Empresa já investiu US$ 6 milhões A oportunidade da Trem de Prata em explorar o trecho ferroviário entre São Paulo e o Rio surgiu da paralisação do Trem Santa Cruz, operado com prejuízo pela RFFSA até 1991. Com esta desativação, abriu-se o caminho para parcerias com a iniciativa privada. Na atual joint venture , a Rede cede os carros, as estações, a via férrea, a locomotiva e os maquinistas por oito anos, com direito a renovação pelo mesmo tempo. Segundo a empresa que opera o Trem de Prata, a receita prevista para a Rede é de US$ 500 mil ao ano, com o aluguel de equipamentos e pessoal. Para a concretização do projeto, o consórcio que está no negócio afirma ter investido US$ 4 milhões, na primeira etapa, para remodelação dos carros, reforma dos terminais e revitalização da decoração dos interiores do trem. Na segunda etapa, mais US$ 2 milhões de dólares foram injetados com o aumento das composições em mais quatro carrosdormitórios. Em relação ao faturamento, a empresa se esquiva num solene “ está acima das expectativas”.

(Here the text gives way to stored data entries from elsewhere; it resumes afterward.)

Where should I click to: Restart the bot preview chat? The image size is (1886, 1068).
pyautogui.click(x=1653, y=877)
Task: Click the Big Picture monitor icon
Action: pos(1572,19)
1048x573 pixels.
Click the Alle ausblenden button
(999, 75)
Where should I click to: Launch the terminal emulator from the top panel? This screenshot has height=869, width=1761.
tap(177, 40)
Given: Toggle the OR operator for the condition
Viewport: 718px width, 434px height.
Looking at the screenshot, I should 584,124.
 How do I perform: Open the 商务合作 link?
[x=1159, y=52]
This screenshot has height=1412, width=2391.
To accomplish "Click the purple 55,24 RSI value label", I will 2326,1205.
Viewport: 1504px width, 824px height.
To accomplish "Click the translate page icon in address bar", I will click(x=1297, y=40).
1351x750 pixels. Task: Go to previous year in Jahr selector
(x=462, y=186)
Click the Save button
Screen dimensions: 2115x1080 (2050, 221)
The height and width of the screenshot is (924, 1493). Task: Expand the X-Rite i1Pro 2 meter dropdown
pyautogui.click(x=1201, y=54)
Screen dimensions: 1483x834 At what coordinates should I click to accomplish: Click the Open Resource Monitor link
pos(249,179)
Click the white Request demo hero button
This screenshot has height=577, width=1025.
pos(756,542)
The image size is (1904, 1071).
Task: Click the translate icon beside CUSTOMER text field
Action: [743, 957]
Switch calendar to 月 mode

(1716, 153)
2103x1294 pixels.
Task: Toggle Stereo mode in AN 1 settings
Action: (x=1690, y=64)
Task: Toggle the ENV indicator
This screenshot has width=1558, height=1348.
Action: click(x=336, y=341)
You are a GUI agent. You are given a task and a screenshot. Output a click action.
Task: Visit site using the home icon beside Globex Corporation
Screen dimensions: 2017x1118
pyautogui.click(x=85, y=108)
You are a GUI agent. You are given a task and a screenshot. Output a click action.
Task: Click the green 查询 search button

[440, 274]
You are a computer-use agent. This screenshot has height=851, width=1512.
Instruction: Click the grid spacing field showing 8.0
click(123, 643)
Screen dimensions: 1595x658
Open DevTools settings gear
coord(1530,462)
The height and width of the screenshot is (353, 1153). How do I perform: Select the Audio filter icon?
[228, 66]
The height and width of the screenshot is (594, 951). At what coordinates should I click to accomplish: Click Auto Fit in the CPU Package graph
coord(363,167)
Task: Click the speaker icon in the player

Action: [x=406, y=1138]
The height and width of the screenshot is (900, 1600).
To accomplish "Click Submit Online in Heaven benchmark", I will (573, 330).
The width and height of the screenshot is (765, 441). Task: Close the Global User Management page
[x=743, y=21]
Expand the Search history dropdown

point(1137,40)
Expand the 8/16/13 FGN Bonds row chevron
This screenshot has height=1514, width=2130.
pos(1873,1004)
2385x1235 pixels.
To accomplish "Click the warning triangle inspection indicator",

“50 em 5” descartou ferrovias No meio ferroviário corre a versão de que as ferrovias foram trocadas pelas rodovias na elaboração e na execução do Plano Nacional de Desenvolvimento no governo do presidente Juscelino Kubitschek (1956 — 1961), o chamado “Plano de Metas”, que promoveu a industrialização do País. Apoiado no slogan “50 anos em 5”, o governo JK, entre outras coisas, instalou a indústria automobilística brasileira, ergueu Brasília, investiu na agricultura e internacionalizou a economia nacional. Na área cultural, deu esteio à Bossa Nova e ao Cinema Novo. A ferrovia grande ainda tentou voltar nesse século, por intermédio do controvertido projeto “Ferrovia Norte — Sul”, concebido durante o mandato do presidente José Sarney (1985 — 1990). O plano previa uma estrada de ferro cortando o país de ponta a ponta. Os opositores, que eram muitos, criticaram
Sarney, afirmando que aquela estrada de ferro ligava nada a lugar nenhum. Numa segunda etapa, seu ministro dos transportes, previa também a instalação de um trem-bala ligando as cidades de Campinas, São Paulo e Rio de Janeiro. A Norte— Sul teve sua pá de cal, depois que o colunista Jânio de Freitas, do Jornal Folha de São Paulo, numa série de artigos investigativos e um anúncio classificado cifrado, antecipou os ganhadores da concorrência para a construção da via, provando que a licitação era um jogo de cartas marcadas. Foi nesse ambiente de lobbies, denúncias, escândalos e recuos que a ferrovia brasileira deu seu último suspiro na tentativa de crescer. Agora só no próximo milênio.